Data to use Start Marker
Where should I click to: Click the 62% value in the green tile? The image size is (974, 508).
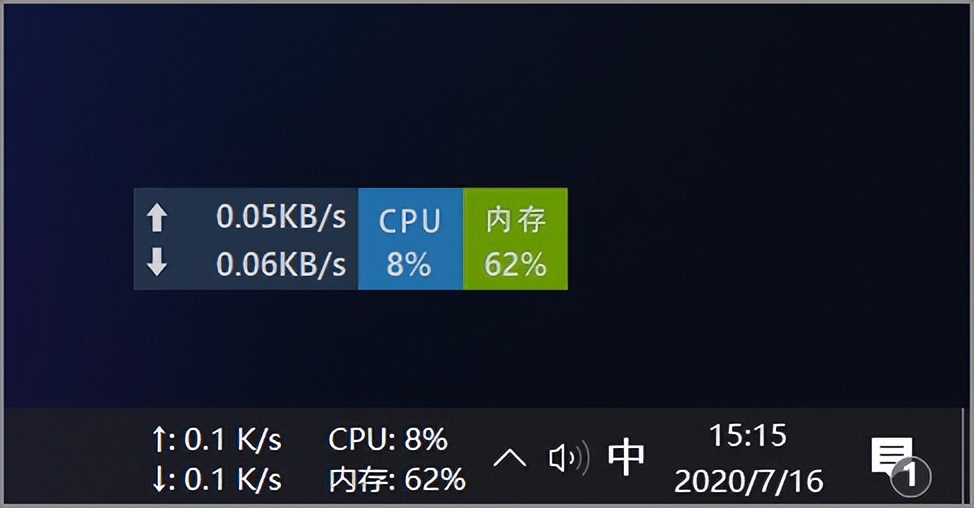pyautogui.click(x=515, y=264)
Data to use End Marker
Data to use Start Marker
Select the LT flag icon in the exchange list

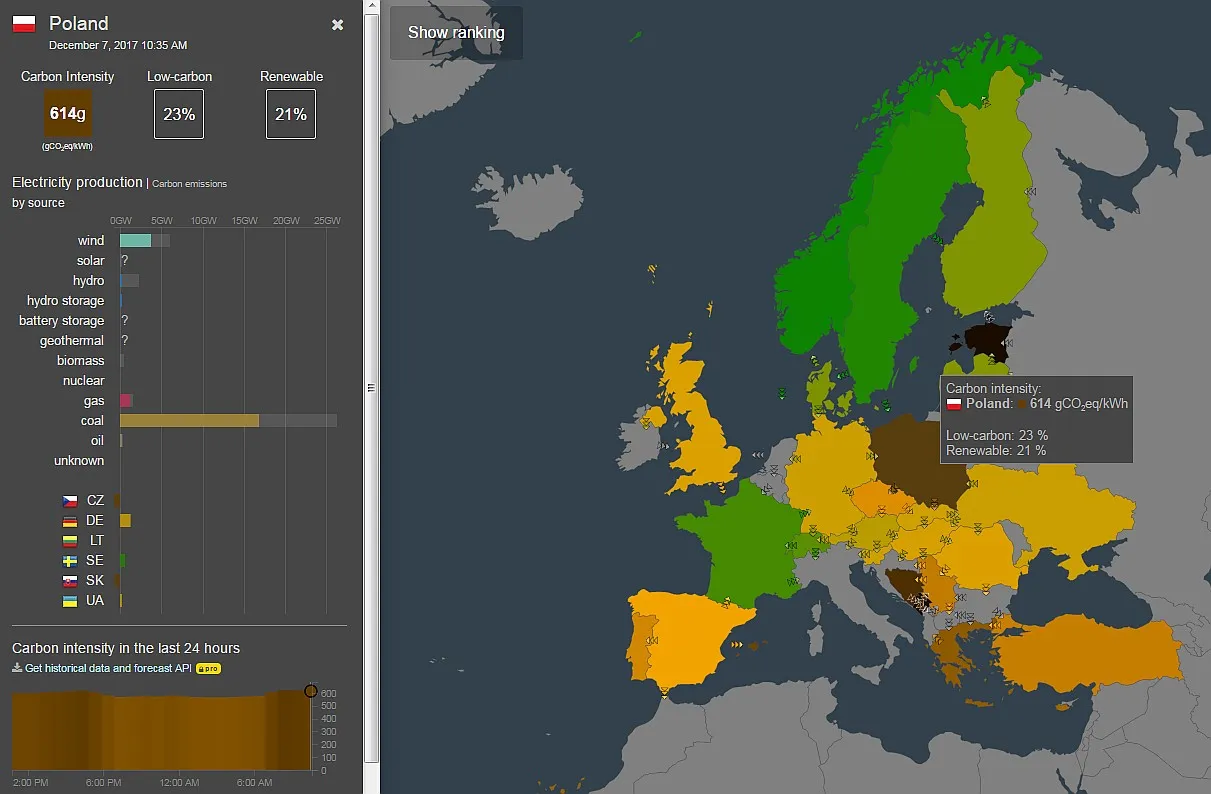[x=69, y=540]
Data to use End Marker
Data to use Start Marker
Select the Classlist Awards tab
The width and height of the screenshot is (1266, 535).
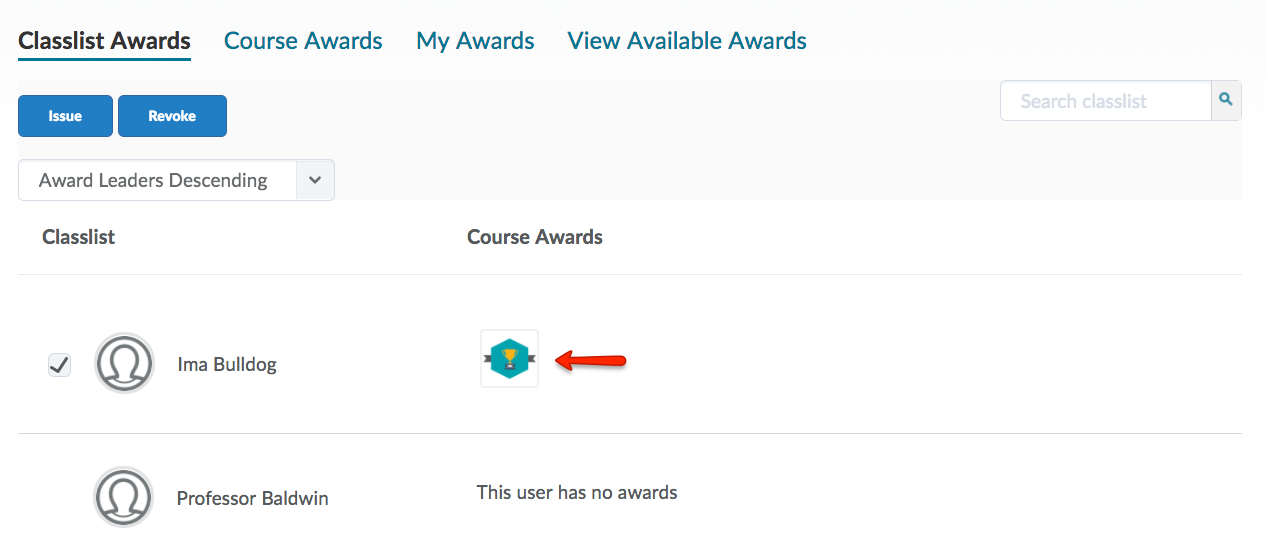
Data to use End Marker
» **What is being asked**:
Could you repeat exactly the lines above from the line with "Select the Classlist Awards tab" up to and including the line with "The width and", and only those?

» **Solution to this task**:
Select the Classlist Awards tab
The width and height of the screenshot is (1266, 535).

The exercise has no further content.